August 2009

Volume 24 Number 08

Inside Windows 7 - MultiTouch Capabilities in Windows 7

By Yochay Kiriaty | August 2009

This article discusses:

  • Multitouch Programming Models
  • Gestures
  • Raw Touch Messages
This article uses the following technologies:
Windows 7

View the entire series:

This article is based on a prerelease version of Windows 7. Details are subject to change.

Contents

Introduction to Windows 7 Multitouch
Windows 7 Multitouch Platform Programming Models
Working with Gestures
Working with Windows Raw Touch Messages
Summary

This is the third article in a series of articles about Windows 7. The series focuses on new user experiences that developers can tap into to make their applications shine on Windows 7. Part 1 covered Libraries. Part 2 covered Taskbar APIs. Part 3 covers multitouch capabilities in Windows 7. Download Windows 7 Release Candidate now to help you get the most out of this article.

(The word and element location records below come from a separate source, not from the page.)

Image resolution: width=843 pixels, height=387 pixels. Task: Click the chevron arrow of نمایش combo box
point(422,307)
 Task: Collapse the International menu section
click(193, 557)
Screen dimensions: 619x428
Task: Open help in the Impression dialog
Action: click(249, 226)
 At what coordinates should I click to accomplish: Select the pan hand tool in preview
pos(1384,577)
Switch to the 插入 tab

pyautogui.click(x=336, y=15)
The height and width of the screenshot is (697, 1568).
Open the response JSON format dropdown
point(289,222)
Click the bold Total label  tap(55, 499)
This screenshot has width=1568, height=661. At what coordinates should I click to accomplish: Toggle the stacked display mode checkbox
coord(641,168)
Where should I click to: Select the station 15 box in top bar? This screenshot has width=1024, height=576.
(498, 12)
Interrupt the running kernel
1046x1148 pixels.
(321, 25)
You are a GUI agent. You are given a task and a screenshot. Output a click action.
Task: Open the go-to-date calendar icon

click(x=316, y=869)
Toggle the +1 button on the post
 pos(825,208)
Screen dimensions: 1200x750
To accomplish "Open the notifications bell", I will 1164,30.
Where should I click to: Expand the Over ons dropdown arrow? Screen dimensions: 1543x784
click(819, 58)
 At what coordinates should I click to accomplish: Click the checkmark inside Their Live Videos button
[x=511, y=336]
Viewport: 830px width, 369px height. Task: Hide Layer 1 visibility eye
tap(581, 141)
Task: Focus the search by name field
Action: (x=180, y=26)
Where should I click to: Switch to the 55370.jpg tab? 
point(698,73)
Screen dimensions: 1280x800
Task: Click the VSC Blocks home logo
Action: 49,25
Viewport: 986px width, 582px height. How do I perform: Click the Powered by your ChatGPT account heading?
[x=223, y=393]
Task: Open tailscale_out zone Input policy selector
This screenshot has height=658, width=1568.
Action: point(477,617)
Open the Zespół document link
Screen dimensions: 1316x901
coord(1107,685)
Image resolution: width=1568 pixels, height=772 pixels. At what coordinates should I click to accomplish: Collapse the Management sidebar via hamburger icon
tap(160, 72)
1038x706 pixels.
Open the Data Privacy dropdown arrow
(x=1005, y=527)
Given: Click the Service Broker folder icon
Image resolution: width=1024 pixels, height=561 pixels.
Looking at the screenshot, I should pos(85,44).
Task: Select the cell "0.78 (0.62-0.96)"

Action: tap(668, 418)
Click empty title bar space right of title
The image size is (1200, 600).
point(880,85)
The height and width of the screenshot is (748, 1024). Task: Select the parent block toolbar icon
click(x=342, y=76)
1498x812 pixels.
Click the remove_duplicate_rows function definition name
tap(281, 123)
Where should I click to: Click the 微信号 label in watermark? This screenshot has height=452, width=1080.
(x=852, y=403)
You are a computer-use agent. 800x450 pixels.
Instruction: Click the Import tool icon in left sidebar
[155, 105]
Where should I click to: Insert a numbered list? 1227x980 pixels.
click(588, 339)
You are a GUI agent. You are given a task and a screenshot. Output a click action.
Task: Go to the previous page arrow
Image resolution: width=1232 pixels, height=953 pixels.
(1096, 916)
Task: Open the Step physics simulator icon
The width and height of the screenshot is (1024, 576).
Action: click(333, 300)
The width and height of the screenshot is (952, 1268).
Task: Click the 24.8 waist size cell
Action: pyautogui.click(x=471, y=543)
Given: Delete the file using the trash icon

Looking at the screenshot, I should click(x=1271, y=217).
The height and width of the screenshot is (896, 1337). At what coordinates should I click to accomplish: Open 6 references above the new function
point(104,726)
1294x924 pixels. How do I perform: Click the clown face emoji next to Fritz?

Introduction to Windows 7 Multitouch

In Windows 7we have enriched the Windows experience with touch, making touch a first-class citizen as another way to interact with your PC alongside the mouse and keyboard. In recent years, we have witnessed a wide range of multitouch devices that have generated an extremely positive user experience. Therefore, it is only natural for Windows to introduce such multitouch support in Windows 7 as a core capability.

With the Windows 7 Multitouch Platform, you have the freedom to directly interact with your computer. For example, you are able to reach out and slowly scroll through your pictures directly from Windows Explorer, or flick and move through them quickly. It is important to understand that we didn’t create a special Windows 7 Multitouch Shell. There is no special Windows Explorer that is available only on multitouch devices. The simplest example is the Windows 7 Taskbar Jump Lists. When you use the mouse to right-click on any icon on the Taskbar, you see its corresponding Jump List. For example, right-clicking on the Windows Live Messenger icon shows Live Messenger’s Jump List. But how can you right-click using multitouch? Simply touch the Live Messenger icon and drag out with your finger, as shown in Figure 1.

fig01.gif

Figure 1 Using Multitouch on Live Messenger’s Jump List

Performing that drag gesture shows Live Messenger’s Jump Lists. As you can see in Figure 2, the touch-triggered Jump List displays the same content as in the standard right-click Jump List. The right-side image shows the Live Messenger’s Jump List using touch. The spacing between each item in the multitouch-enabled Jump List is larger than the spacing between each item in the left image, which is the default right-click Jump List.

fig02.gif

Figure 2 Multitouch and Standard Views of Jump Lists

The Windows Live Messenger is just one example where Windows 7 doesn’t create a new set of UIs just for touch scenarios, but instead makes it blend into the existing infrastructure. The Taskbar is only one example of many multitouch optimized experiences that ship with Windows 7, like the XPS viewer, Windows Photo Viewer, and IE8.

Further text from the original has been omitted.